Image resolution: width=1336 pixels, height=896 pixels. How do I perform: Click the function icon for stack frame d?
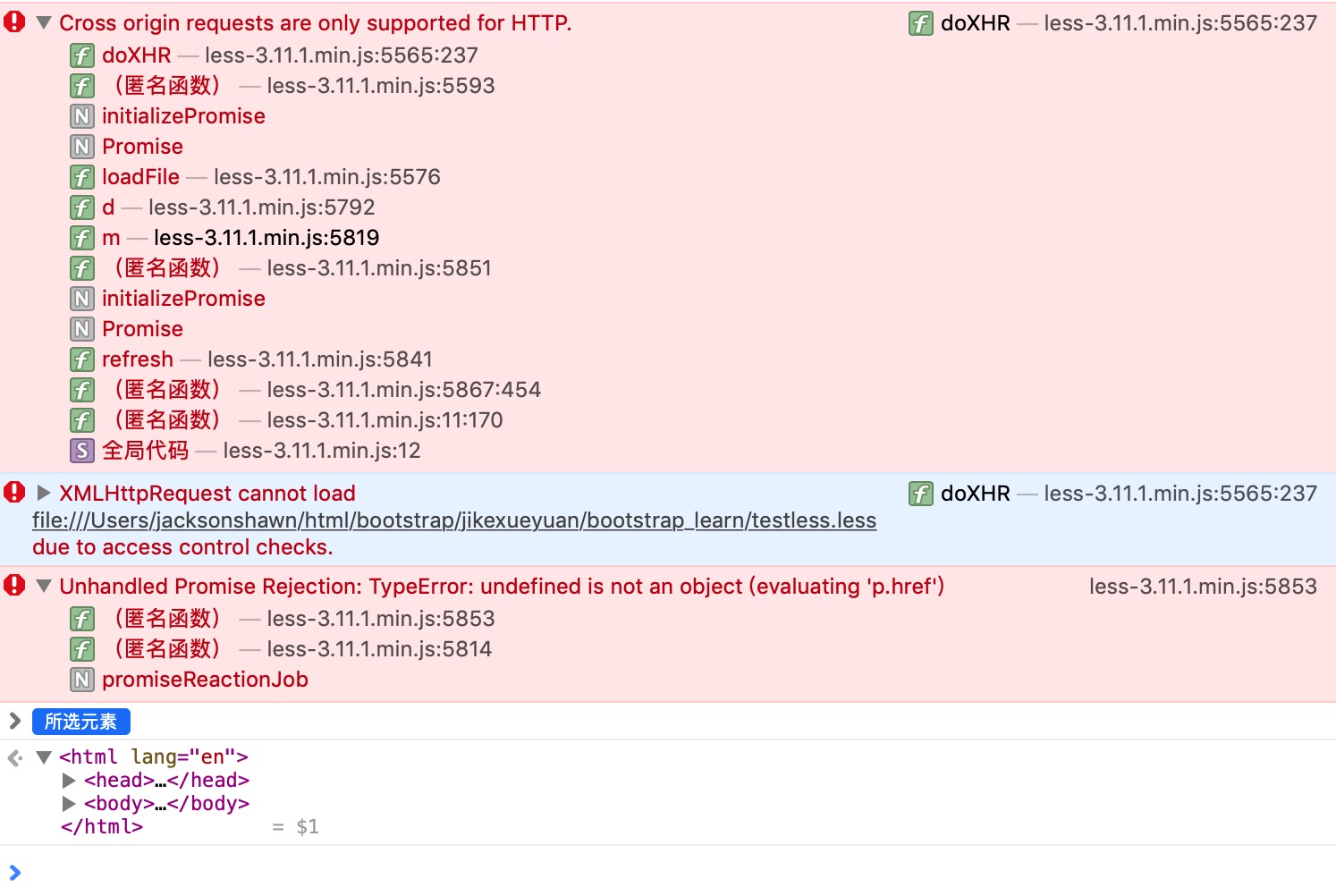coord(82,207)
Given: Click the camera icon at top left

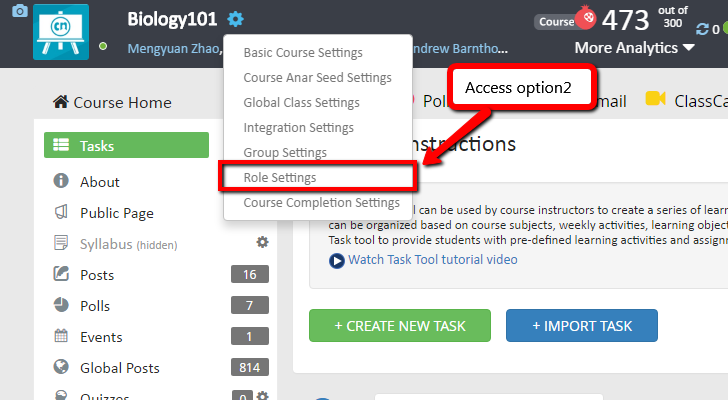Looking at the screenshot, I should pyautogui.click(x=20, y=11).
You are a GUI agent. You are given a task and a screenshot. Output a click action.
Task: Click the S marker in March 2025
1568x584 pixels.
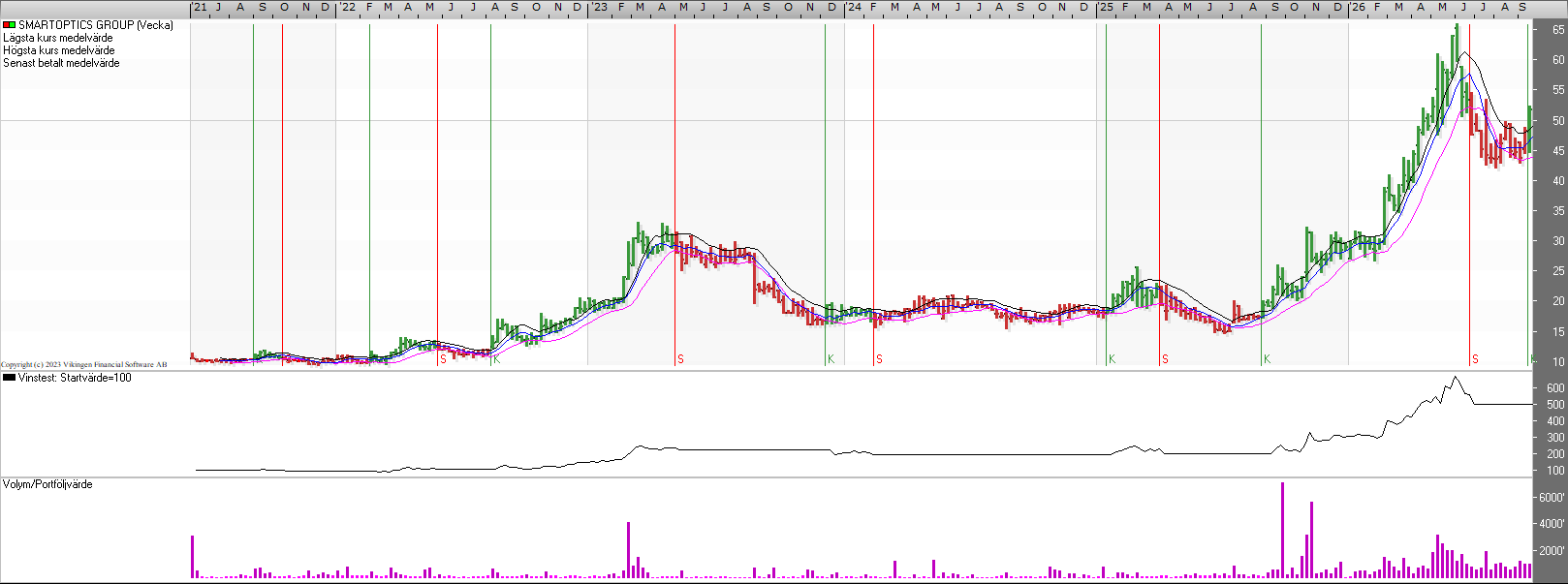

· · ·

Aim: Rewrite all of the material above, switching every "icon" to "button" and keeping everything else the same. Leave out the pictures.

Answer to this exercise:
Image resolution: width=1336 pixels, height=896 pixels. How do I perform: Click the function button for stack frame d?
coord(82,207)
Given: Click the camera button at top left

Looking at the screenshot, I should pyautogui.click(x=20, y=11).
You are a GUI agent. You are given a task and a screenshot. Output a click action.
Task: Click the S marker in March 2025
1568x584 pixels.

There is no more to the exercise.